Der Nestlé-Umsatz erreichte von Januar bis September 69,1 Milliarden Franken. Aus eigener Kraft, also Zukäufe und Wechselkursveränderungen herausgerechnet, betrug das Plus 8,5 Prozent. Für das Gesamtjahr sieht sich Konzern damit auf Kurs und stellt nun ein Wachstum von 8 Prozent in Aussicht, nach zuvor 7 bis 8 Prozent.
Getrieben ist das Plus in den ersten neun Monaten hauptsächlich von Preiserhöhungen, die den Umsatz um 7,5 Prozent steigen liessen, wie Nestlé am Mittwoch mitteilte. Mit den Preiserhöhungen will Nestlé die gestiegenen Kosten im Einkauf, für Arbeitskräfte, Energie und Transport an die Kunden weiterreichen.

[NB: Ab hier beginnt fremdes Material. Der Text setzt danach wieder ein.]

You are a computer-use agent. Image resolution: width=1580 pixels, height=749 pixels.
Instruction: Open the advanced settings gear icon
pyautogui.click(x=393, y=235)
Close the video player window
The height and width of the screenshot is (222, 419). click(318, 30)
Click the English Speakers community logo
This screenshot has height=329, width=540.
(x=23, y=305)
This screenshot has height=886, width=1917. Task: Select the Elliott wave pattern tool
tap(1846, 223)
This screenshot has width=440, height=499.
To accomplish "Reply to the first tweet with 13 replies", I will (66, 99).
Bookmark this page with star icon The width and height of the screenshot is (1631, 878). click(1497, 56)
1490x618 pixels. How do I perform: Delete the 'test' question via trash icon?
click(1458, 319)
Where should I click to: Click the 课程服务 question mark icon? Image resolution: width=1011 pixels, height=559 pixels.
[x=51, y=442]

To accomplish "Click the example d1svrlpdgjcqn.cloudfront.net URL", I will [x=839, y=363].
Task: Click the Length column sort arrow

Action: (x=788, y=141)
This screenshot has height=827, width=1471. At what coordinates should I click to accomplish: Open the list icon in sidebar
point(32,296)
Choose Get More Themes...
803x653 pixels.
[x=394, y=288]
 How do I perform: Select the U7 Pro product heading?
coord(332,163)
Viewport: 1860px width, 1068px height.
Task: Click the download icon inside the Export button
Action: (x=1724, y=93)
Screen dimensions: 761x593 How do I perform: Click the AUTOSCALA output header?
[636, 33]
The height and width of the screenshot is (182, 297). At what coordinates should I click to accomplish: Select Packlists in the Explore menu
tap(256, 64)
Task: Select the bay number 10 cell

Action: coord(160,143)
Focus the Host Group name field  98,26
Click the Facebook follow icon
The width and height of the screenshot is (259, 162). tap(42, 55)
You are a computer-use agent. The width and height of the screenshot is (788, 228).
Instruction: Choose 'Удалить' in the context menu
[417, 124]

Spagat zwischen Preis und Mengen
Dabei gelang dem Konzern bisher der schwierige Balanceakt, die Preise anzuheben, ohne die Nachfrage zu stark zu belasten. Trotz der Preiserhöhungen legten die verkauften Mengen nämlich immer noch um 1,0 Prozent zu.
Nestlé-Chef Mark Schneider sprach in diesem Zusammenhang im Communiqué von einer "begrenzten Nachfrageelastizität". Die Elastizität bezeichnet das Verhältnis von Nachfrage und Preis: Bricht die Nachfrage bereits bei kleinen Preiserhöhungen ein, spricht man von einer hohen Elastizität - bleibt sie stabil, von einer geringen.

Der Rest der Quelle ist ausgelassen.